[Collected data entries]
>>

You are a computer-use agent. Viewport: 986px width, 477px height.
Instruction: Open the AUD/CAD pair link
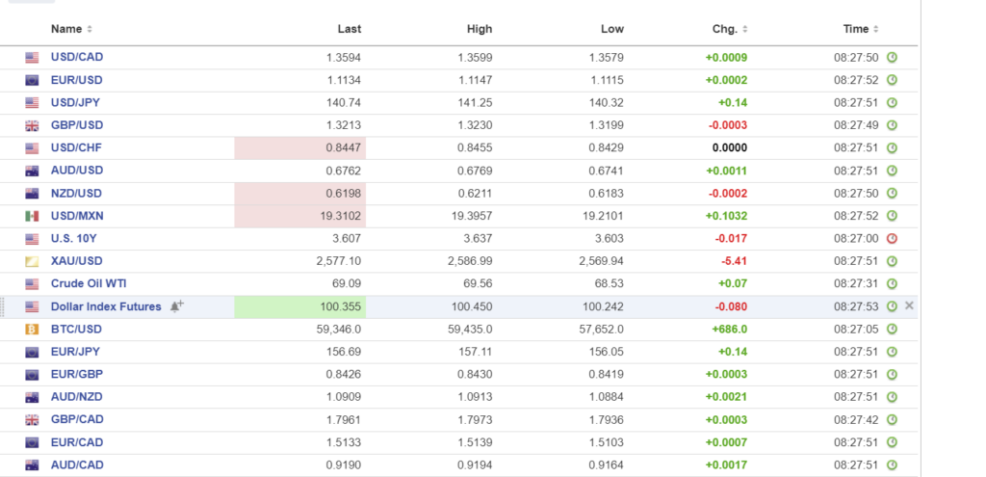pos(76,464)
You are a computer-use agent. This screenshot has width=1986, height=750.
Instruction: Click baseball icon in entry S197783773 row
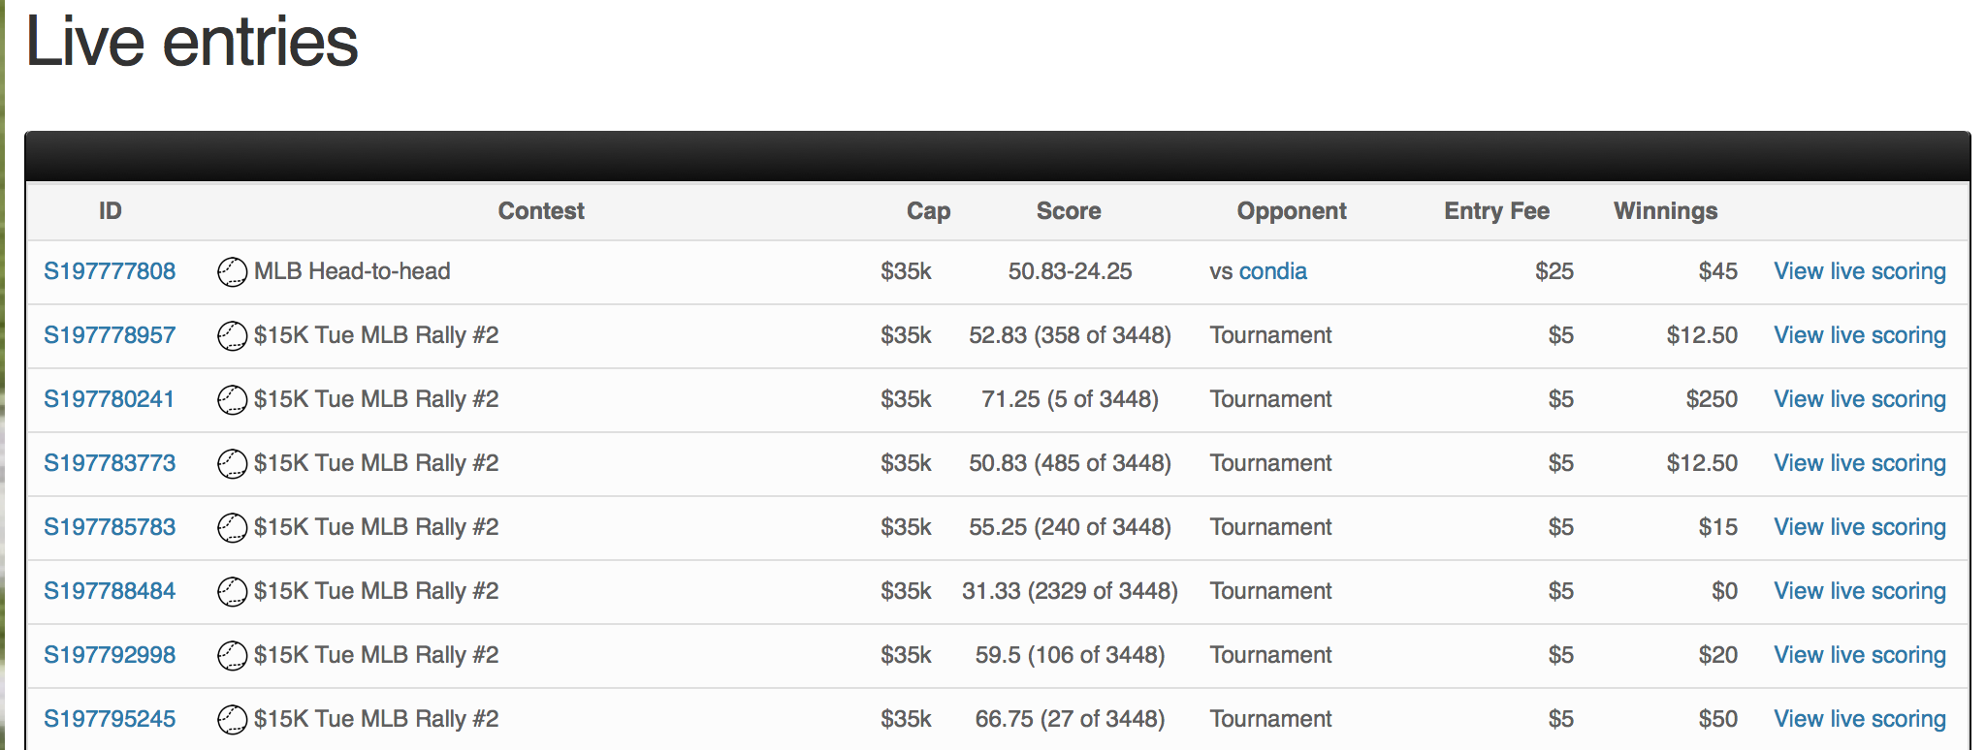232,464
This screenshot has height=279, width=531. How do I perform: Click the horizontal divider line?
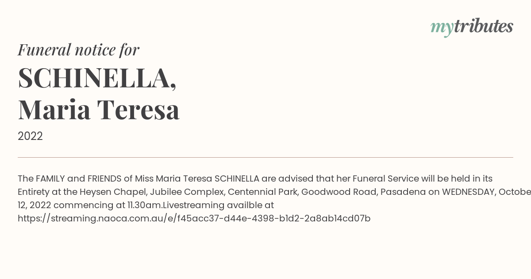coord(266,157)
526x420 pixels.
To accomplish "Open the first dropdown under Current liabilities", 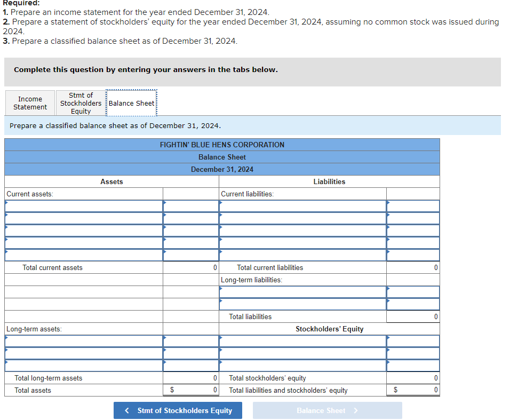I will click(x=302, y=206).
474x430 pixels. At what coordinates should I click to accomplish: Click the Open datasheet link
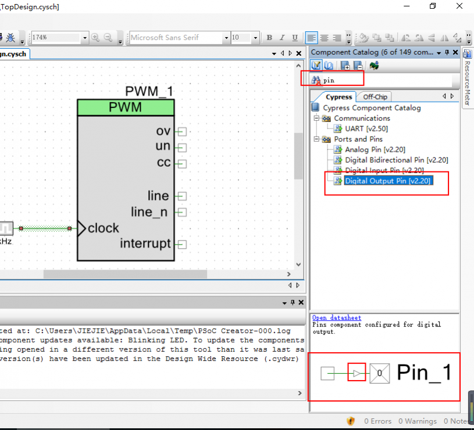pyautogui.click(x=336, y=318)
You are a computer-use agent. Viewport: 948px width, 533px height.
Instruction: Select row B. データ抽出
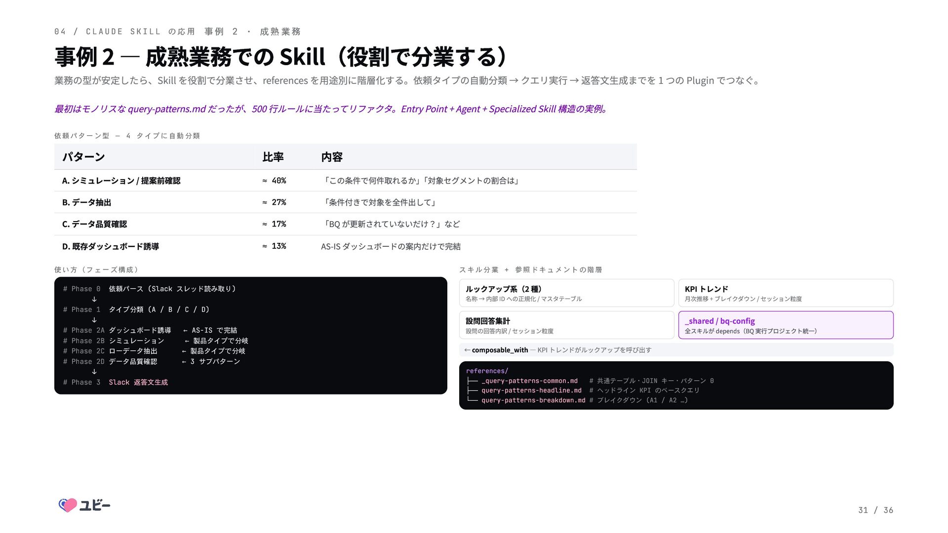click(x=345, y=202)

<<

» **Task prompt**: Across the records above, count each line that holds the word "computer" and give only the resulting number.

» **Reply**: 3